### What the task asks
Starting at the top line, return each entry word for word.

### Supplied information
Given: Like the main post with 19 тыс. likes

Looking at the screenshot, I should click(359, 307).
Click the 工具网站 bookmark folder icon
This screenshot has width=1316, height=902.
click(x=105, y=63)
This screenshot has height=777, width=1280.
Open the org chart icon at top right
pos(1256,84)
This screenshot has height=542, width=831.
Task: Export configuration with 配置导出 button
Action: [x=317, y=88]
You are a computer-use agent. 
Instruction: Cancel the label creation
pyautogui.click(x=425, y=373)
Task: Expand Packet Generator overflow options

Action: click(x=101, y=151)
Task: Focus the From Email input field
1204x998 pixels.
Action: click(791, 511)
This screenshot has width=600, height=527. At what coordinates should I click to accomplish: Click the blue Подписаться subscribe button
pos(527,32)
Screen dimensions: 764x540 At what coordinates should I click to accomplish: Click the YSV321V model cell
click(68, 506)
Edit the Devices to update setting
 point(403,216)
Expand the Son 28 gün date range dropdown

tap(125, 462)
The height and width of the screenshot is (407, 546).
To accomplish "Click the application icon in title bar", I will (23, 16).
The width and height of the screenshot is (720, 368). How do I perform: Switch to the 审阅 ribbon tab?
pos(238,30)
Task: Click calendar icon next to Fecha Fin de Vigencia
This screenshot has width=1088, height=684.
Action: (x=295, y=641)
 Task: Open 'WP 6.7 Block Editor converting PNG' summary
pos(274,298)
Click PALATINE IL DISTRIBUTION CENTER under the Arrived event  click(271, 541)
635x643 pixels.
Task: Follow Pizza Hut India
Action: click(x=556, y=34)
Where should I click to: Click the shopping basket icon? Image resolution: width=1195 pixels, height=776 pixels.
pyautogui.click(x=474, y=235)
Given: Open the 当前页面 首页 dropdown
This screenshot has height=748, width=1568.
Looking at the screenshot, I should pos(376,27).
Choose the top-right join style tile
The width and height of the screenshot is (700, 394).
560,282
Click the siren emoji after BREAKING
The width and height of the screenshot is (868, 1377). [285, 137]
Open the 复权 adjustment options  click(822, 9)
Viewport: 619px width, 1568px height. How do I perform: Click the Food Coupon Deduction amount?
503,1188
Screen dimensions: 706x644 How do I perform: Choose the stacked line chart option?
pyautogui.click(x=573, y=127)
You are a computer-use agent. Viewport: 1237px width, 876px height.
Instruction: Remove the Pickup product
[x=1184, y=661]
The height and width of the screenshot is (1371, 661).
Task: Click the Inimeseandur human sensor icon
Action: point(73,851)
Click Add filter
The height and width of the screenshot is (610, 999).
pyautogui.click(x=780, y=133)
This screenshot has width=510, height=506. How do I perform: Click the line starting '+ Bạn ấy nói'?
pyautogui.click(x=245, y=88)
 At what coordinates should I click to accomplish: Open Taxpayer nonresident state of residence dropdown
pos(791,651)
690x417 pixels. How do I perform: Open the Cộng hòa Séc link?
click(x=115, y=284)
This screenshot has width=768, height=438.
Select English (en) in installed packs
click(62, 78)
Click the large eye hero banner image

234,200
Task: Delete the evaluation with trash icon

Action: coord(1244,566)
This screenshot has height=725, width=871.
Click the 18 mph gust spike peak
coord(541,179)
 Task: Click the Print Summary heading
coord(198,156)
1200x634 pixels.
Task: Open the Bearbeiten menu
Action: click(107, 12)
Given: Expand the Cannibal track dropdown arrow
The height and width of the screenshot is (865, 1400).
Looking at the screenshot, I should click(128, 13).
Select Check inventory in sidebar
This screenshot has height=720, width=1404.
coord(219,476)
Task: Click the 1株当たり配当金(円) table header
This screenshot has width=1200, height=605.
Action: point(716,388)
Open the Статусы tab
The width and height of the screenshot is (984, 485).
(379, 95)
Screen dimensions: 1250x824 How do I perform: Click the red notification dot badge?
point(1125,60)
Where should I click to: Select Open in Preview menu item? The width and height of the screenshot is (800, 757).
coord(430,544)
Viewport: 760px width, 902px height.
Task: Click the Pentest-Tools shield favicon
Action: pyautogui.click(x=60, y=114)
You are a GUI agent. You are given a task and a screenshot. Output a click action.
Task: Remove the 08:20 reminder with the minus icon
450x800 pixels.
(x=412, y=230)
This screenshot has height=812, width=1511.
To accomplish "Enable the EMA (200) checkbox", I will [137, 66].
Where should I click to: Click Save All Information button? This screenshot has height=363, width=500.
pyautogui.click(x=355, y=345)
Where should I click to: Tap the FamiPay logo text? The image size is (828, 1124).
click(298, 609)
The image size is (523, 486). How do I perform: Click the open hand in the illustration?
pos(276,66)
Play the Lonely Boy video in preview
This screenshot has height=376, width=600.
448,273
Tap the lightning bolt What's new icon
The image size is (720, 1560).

### Exercise output
Given: Like the main post with 19 тыс. likes

Looking at the screenshot, I should click(359, 307).
Click the 工具网站 bookmark folder icon
This screenshot has width=1316, height=902.
click(x=105, y=63)
This screenshot has height=777, width=1280.
Open the org chart icon at top right
pos(1256,84)
This screenshot has height=542, width=831.
Task: Export configuration with 配置导出 button
Action: [x=317, y=88]
You are a computer-use agent. 
Instruction: Cancel the label creation
pyautogui.click(x=425, y=373)
Task: Expand Packet Generator overflow options

Action: click(x=101, y=151)
Task: Focus the From Email input field
1204x998 pixels.
Action: click(791, 511)
This screenshot has width=600, height=527. At what coordinates should I click to accomplish: Click the blue Подписаться subscribe button
pos(527,32)
Screen dimensions: 764x540 At what coordinates should I click to accomplish: Click the YSV321V model cell
click(68, 506)
Edit the Devices to update setting
 point(403,216)
Expand the Son 28 gün date range dropdown

tap(125, 462)
The height and width of the screenshot is (407, 546).
To accomplish "Click the application icon in title bar", I will (23, 16).
The width and height of the screenshot is (720, 368). How do I perform: Switch to the 审阅 ribbon tab?
pos(238,30)
Task: Click calendar icon next to Fecha Fin de Vigencia
This screenshot has width=1088, height=684.
Action: (x=295, y=641)
 Task: Open 'WP 6.7 Block Editor converting PNG' summary
pos(274,298)
Click PALATINE IL DISTRIBUTION CENTER under the Arrived event  click(271, 541)
635x643 pixels.
Task: Follow Pizza Hut India
Action: click(x=556, y=34)
Where should I click to: Click the shopping basket icon? Image resolution: width=1195 pixels, height=776 pixels.
pyautogui.click(x=474, y=235)
Given: Open the 当前页面 首页 dropdown
This screenshot has height=748, width=1568.
Looking at the screenshot, I should pos(376,27).
Choose the top-right join style tile
The width and height of the screenshot is (700, 394).
560,282
Click the siren emoji after BREAKING
The width and height of the screenshot is (868, 1377). [285, 137]
Open the 复权 adjustment options  click(822, 9)
Viewport: 619px width, 1568px height. How do I perform: Click the Food Coupon Deduction amount?
503,1188
Screen dimensions: 706x644 How do I perform: Choose the stacked line chart option?
pyautogui.click(x=573, y=127)
You are a computer-use agent. Viewport: 1237px width, 876px height.
Instruction: Remove the Pickup product
[x=1184, y=661]
The height and width of the screenshot is (1371, 661).
Task: Click the Inimeseandur human sensor icon
Action: point(73,851)
Click Add filter
The height and width of the screenshot is (610, 999).
pyautogui.click(x=780, y=133)
This screenshot has width=510, height=506. How do I perform: Click the line starting '+ Bạn ấy nói'?
pyautogui.click(x=245, y=88)
 At what coordinates should I click to accomplish: Open Taxpayer nonresident state of residence dropdown
pos(791,651)
690x417 pixels. How do I perform: Open the Cộng hòa Séc link?
click(x=115, y=284)
This screenshot has width=768, height=438.
Select English (en) in installed packs
click(62, 78)
Click the large eye hero banner image

234,200
Task: Delete the evaluation with trash icon

Action: coord(1244,566)
This screenshot has height=725, width=871.
Click the 18 mph gust spike peak
coord(541,179)
 Task: Click the Print Summary heading
coord(198,156)
1200x634 pixels.
Task: Open the Bearbeiten menu
Action: click(107, 12)
Given: Expand the Cannibal track dropdown arrow
The height and width of the screenshot is (865, 1400).
Looking at the screenshot, I should click(128, 13).
Select Check inventory in sidebar
This screenshot has height=720, width=1404.
coord(219,476)
Task: Click the 1株当たり配当金(円) table header
This screenshot has width=1200, height=605.
Action: point(716,388)
Open the Статусы tab
The width and height of the screenshot is (984, 485).
(379, 95)
Screen dimensions: 1250x824 How do I perform: Click the red notification dot badge?
point(1125,60)
Where should I click to: Select Open in Preview menu item? The width and height of the screenshot is (800, 757).
coord(430,544)
Viewport: 760px width, 902px height.
Task: Click the Pentest-Tools shield favicon
Action: pyautogui.click(x=60, y=114)
You are a GUI agent. You are given a task and a screenshot. Output a click action.
Task: Remove the 08:20 reminder with the minus icon
450x800 pixels.
(x=412, y=230)
This screenshot has height=812, width=1511.
To accomplish "Enable the EMA (200) checkbox", I will [137, 66].
Where should I click to: Click Save All Information button? This screenshot has height=363, width=500.
pyautogui.click(x=355, y=345)
Where should I click to: Tap the FamiPay logo text? The image size is (828, 1124).
click(298, 609)
The image size is (523, 486). How do I perform: Click the open hand in the illustration?
pos(276,66)
Play the Lonely Boy video in preview
This screenshot has height=376, width=600.
448,273
Tap the lightning bolt What's new icon
The image size is (720, 1560).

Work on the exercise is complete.